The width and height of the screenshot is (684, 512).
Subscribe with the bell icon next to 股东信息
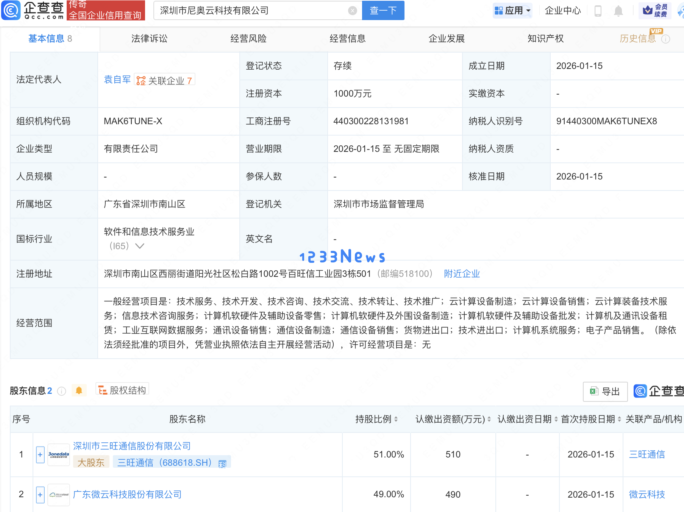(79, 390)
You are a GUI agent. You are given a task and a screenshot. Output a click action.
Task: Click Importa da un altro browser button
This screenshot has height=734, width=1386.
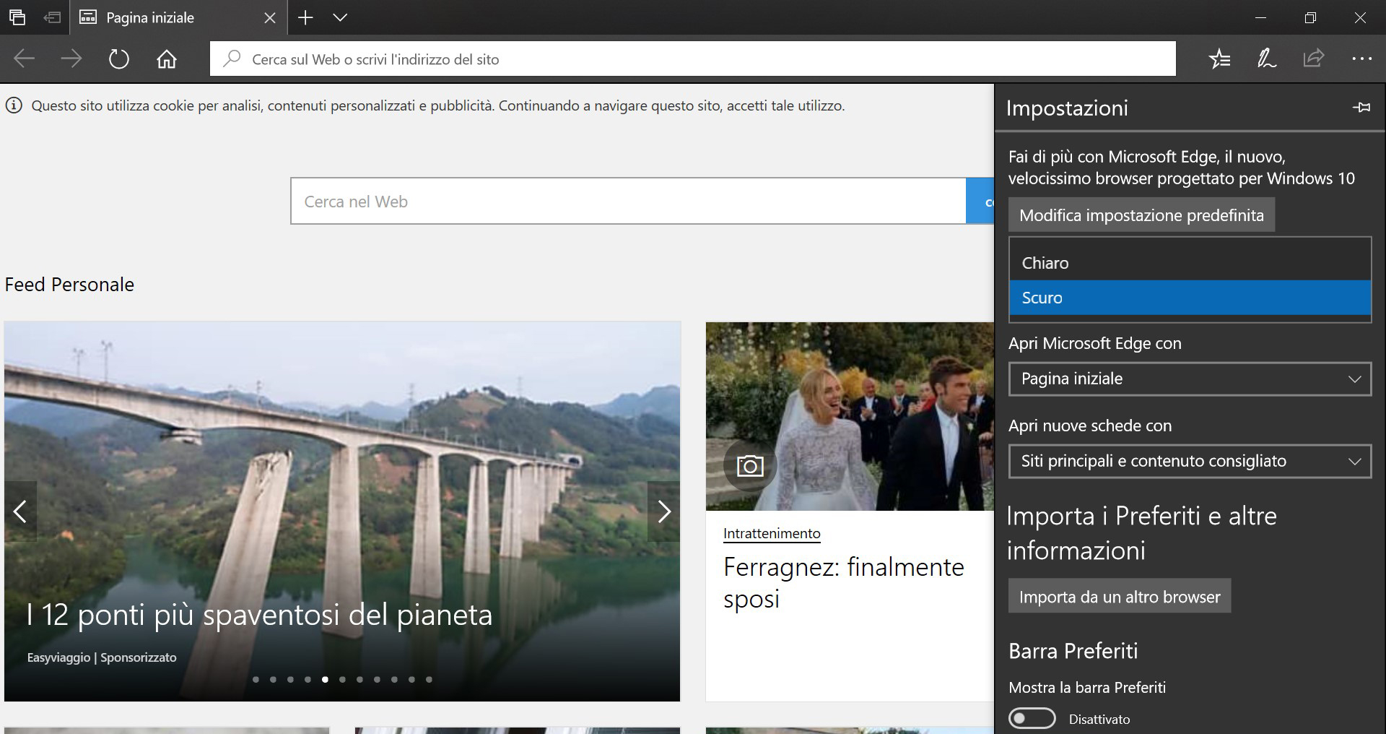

§ **Activity**
Give an exact copy of the entries, excluding all pictures.

§ **Response**
The width and height of the screenshot is (684, 512).
Subscribe with the bell icon next to 股东信息
(79, 390)
You are a GUI agent. You are given a task and a screenshot. Output a click action.
Task: Click Importa da un altro browser button
This screenshot has height=734, width=1386.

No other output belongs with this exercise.